After completion of nuclear emulsification, viscodissection is performed to mobilize the epinucleus and cortex in such situations.3 A posterior layer of the lens cortex is preserved over the posterior polar region till the conclusion of the emulsification procedure to minimize the risk of loss of lens material into the vitreous cavity through the capsular defect.4 Masket9 has also suggested that the central area should be kept attached until the last stage of cortical aspiration.
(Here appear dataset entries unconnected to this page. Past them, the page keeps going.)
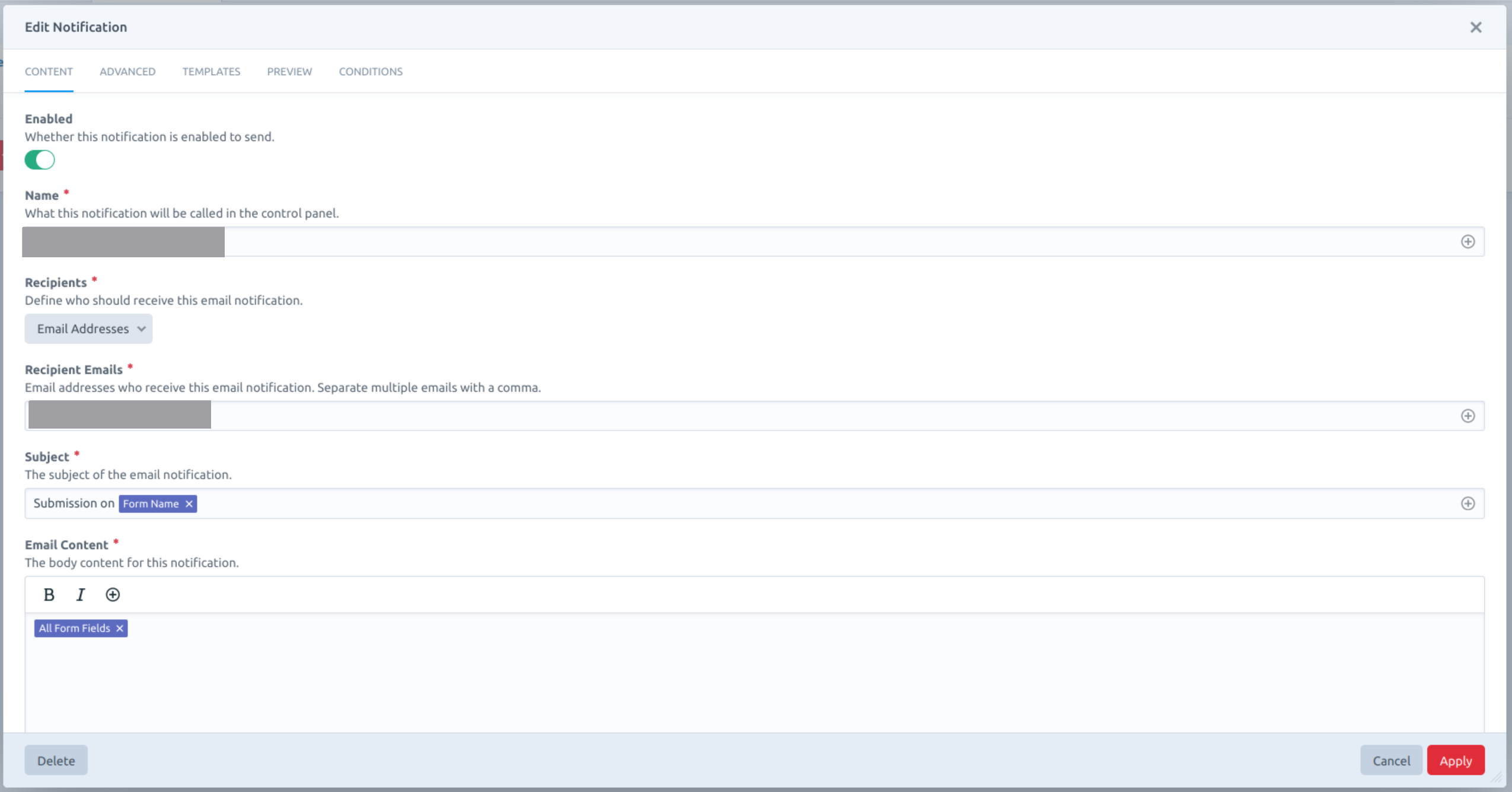Open the variable picker for Recipient Emails

click(x=1468, y=415)
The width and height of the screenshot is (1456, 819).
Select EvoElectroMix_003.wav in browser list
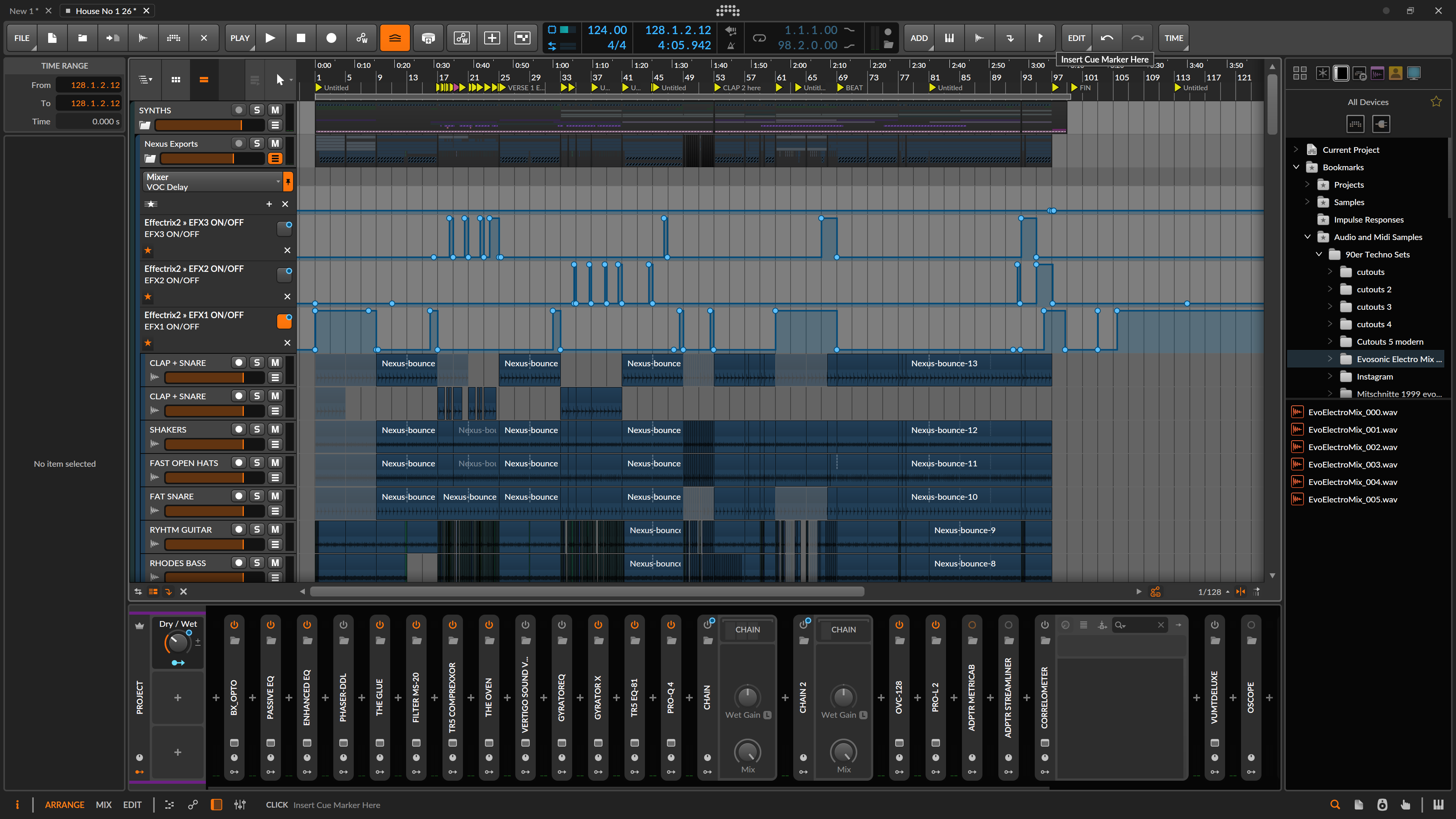[1352, 464]
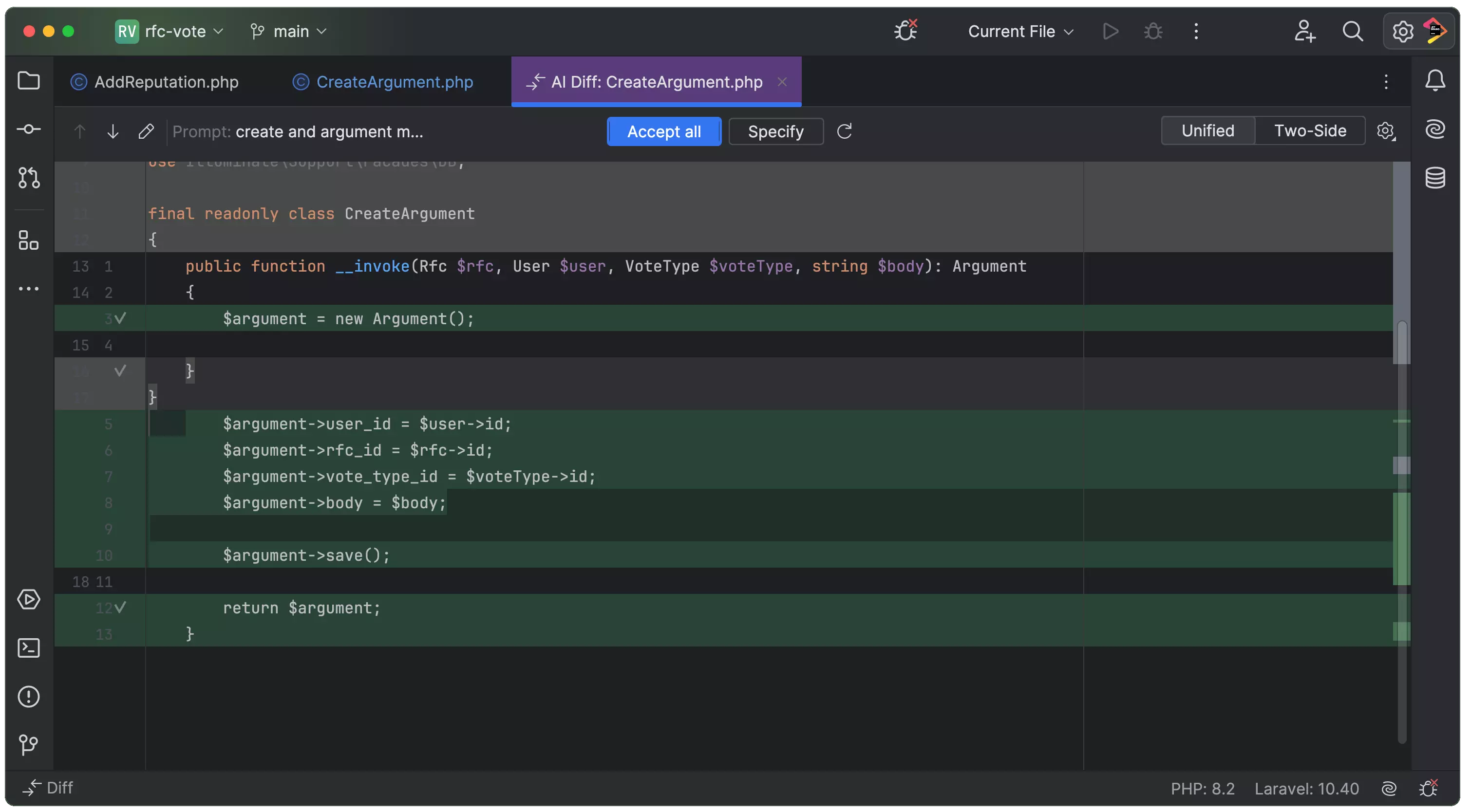The width and height of the screenshot is (1471, 812).
Task: Open the AI Assistant swirl icon
Action: click(1435, 129)
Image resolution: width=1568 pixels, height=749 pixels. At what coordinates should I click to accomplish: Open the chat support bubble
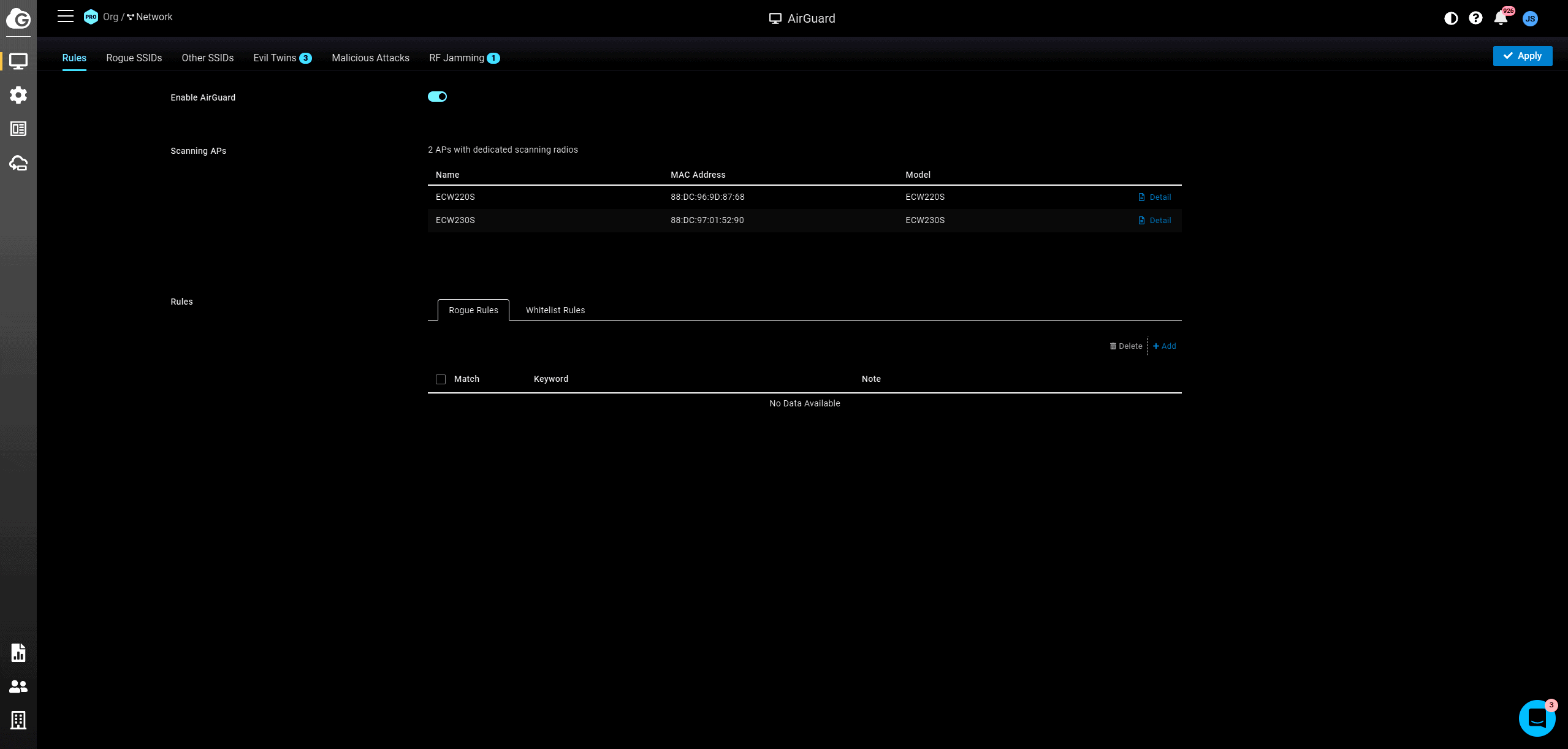tap(1537, 718)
The advantage of our technique of ‘layer by layer’ phacoemulsification is the availability of an adequate cushion throughout the procedure of debulking of the nucleus. As the technique involves aspiration of each layer of epinucleus and cortex separately, the visibility of the posterior-most cortical layer adherent to the margins of the posterior capsular defect is enhanced. The posterior cortical layer, which is adherent to the posterior capsule is removed in the end using bimanual irrigation–aspiration cannula causing minimal turbulence in the anterior chamber as well as the anterior hyaloid face after opening up of the posterior capsular defect. As there is no disturbance of the anterior hyaloid face by this technique, it obviates the need for anterior vitrectomy; however, vitreous loss may not be totally ruled out owing to the use of intraocular irrigation to remove the cortical matter. Further, as the remaining part of the capsular bag is intact, the intraocular lens can be successfully implanted in the bag.

Hence, this technique of ‘layer by layer’ phacoemulsification may be a good option in eyes with posterior polar cataract with pre-existing posterior capsular defect. However, a larger series may be desired to establish the technique.